* [WHAT IS NEEDED]:
Copy the records below exactly.

Saved data entries
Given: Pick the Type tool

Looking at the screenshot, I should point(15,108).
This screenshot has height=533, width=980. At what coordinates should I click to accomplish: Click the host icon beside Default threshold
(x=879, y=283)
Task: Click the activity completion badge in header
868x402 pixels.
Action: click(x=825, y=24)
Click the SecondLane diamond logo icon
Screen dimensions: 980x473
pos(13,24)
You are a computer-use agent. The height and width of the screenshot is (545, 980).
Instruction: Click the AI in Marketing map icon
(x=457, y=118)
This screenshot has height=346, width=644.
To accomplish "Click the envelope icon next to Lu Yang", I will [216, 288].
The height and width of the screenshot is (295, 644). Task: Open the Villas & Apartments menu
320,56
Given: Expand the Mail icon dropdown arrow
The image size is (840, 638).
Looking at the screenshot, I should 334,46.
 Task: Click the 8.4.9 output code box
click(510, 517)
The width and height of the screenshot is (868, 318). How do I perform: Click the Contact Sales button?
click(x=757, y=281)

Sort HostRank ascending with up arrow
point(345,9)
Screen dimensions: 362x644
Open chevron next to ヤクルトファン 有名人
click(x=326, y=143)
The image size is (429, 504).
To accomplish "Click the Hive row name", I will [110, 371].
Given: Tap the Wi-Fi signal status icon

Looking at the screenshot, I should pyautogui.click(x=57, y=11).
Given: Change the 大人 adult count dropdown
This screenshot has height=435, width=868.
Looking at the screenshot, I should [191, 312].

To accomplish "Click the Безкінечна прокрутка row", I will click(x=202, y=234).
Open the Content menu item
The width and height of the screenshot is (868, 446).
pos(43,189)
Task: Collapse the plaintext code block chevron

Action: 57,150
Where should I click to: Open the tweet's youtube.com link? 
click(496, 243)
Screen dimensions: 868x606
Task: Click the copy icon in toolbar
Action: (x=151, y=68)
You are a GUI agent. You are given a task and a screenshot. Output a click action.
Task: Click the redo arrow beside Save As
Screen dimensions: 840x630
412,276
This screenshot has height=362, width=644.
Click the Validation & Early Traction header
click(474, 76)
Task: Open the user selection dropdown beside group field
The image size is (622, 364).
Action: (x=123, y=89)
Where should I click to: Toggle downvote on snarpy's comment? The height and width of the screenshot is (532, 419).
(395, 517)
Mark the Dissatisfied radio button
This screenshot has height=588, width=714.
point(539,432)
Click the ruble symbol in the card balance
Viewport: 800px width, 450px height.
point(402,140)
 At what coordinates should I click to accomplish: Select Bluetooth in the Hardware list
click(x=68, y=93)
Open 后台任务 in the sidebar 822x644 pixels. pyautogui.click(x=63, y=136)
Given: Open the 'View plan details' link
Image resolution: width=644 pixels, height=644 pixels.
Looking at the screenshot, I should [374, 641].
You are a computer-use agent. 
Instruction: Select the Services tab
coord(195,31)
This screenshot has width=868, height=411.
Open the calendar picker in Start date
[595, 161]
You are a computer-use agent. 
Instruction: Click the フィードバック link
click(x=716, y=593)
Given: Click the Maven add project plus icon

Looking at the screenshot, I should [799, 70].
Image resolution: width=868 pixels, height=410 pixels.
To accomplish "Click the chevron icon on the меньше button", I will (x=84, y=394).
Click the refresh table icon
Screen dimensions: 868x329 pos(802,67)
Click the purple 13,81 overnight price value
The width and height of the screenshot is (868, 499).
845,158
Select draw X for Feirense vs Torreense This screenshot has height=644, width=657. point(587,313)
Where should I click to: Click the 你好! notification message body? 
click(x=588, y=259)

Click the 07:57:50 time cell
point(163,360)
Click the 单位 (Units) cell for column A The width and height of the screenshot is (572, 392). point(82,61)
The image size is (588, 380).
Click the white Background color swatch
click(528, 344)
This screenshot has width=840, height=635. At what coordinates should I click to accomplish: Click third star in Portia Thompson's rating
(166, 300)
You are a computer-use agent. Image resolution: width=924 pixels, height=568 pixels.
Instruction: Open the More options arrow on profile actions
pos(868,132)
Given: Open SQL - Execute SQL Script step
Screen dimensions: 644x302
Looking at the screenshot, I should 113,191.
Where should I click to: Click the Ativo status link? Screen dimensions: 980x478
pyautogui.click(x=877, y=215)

* [WRITTEN ANSWER]:
Given: Pick the Type tool

Looking at the screenshot, I should point(15,108).
This screenshot has height=533, width=980. At what coordinates should I click to accomplish: Click the host icon beside Default threshold
(x=879, y=283)
Task: Click the activity completion badge in header
868x402 pixels.
Action: click(x=825, y=24)
Click the SecondLane diamond logo icon
Screen dimensions: 980x473
pos(13,24)
You are a computer-use agent. The height and width of the screenshot is (545, 980).
Instruction: Click the AI in Marketing map icon
(x=457, y=118)
This screenshot has height=346, width=644.
To accomplish "Click the envelope icon next to Lu Yang", I will [216, 288].
The height and width of the screenshot is (295, 644). Task: Open the Villas & Apartments menu
320,56
Given: Expand the Mail icon dropdown arrow
The image size is (840, 638).
Looking at the screenshot, I should 334,46.
 Task: Click the 8.4.9 output code box
click(510, 517)
The width and height of the screenshot is (868, 318). How do I perform: Click the Contact Sales button?
click(x=757, y=281)

Sort HostRank ascending with up arrow
point(345,9)
Screen dimensions: 362x644
Open chevron next to ヤクルトファン 有名人
click(x=326, y=143)
The image size is (429, 504).
To accomplish "Click the Hive row name", I will [110, 371].
Given: Tap the Wi-Fi signal status icon

Looking at the screenshot, I should pyautogui.click(x=57, y=11).
Given: Change the 大人 adult count dropdown
This screenshot has height=435, width=868.
Looking at the screenshot, I should [191, 312].

To accomplish "Click the Безкінечна прокрутка row", I will click(x=202, y=234).
Open the Content menu item
The width and height of the screenshot is (868, 446).
pos(43,189)
Task: Collapse the plaintext code block chevron

Action: 57,150
Where should I click to: Open the tweet's youtube.com link? 
click(496, 243)
Screen dimensions: 868x606
Task: Click the copy icon in toolbar
Action: (x=151, y=68)
You are a GUI agent. You are given a task and a screenshot. Output a click action.
Task: Click the redo arrow beside Save As
Screen dimensions: 840x630
412,276
This screenshot has height=362, width=644.
Click the Validation & Early Traction header
click(474, 76)
Task: Open the user selection dropdown beside group field
The image size is (622, 364).
Action: (x=123, y=89)
Where should I click to: Toggle downvote on snarpy's comment? The height and width of the screenshot is (532, 419).
(395, 517)
Mark the Dissatisfied radio button
This screenshot has height=588, width=714.
point(539,432)
Click the ruble symbol in the card balance
Viewport: 800px width, 450px height.
point(402,140)
 At what coordinates should I click to accomplish: Select Bluetooth in the Hardware list
click(x=68, y=93)
Open 后台任务 in the sidebar 822x644 pixels. pyautogui.click(x=63, y=136)
Given: Open the 'View plan details' link
Image resolution: width=644 pixels, height=644 pixels.
Looking at the screenshot, I should [374, 641].
You are a computer-use agent. 
Instruction: Select the Services tab
coord(195,31)
This screenshot has width=868, height=411.
Open the calendar picker in Start date
[595, 161]
You are a computer-use agent. 
Instruction: Click the フィードバック link
click(x=716, y=593)
Given: Click the Maven add project plus icon

Looking at the screenshot, I should [799, 70].
Image resolution: width=868 pixels, height=410 pixels.
To accomplish "Click the chevron icon on the меньше button", I will (x=84, y=394).
Click the refresh table icon
Screen dimensions: 868x329 pos(802,67)
Click the purple 13,81 overnight price value
The width and height of the screenshot is (868, 499).
845,158
Select draw X for Feirense vs Torreense This screenshot has height=644, width=657. point(587,313)
Where should I click to: Click the 你好! notification message body? 
click(x=588, y=259)

Click the 07:57:50 time cell
point(163,360)
Click the 单位 (Units) cell for column A The width and height of the screenshot is (572, 392). point(82,61)
The image size is (588, 380).
Click the white Background color swatch
click(528, 344)
This screenshot has width=840, height=635. At what coordinates should I click to accomplish: Click third star in Portia Thompson's rating
(166, 300)
You are a computer-use agent. Image resolution: width=924 pixels, height=568 pixels.
Instruction: Open the More options arrow on profile actions
pos(868,132)
Given: Open SQL - Execute SQL Script step
Screen dimensions: 644x302
Looking at the screenshot, I should 113,191.
Where should I click to: Click the Ativo status link? Screen dimensions: 980x478
pyautogui.click(x=877, y=215)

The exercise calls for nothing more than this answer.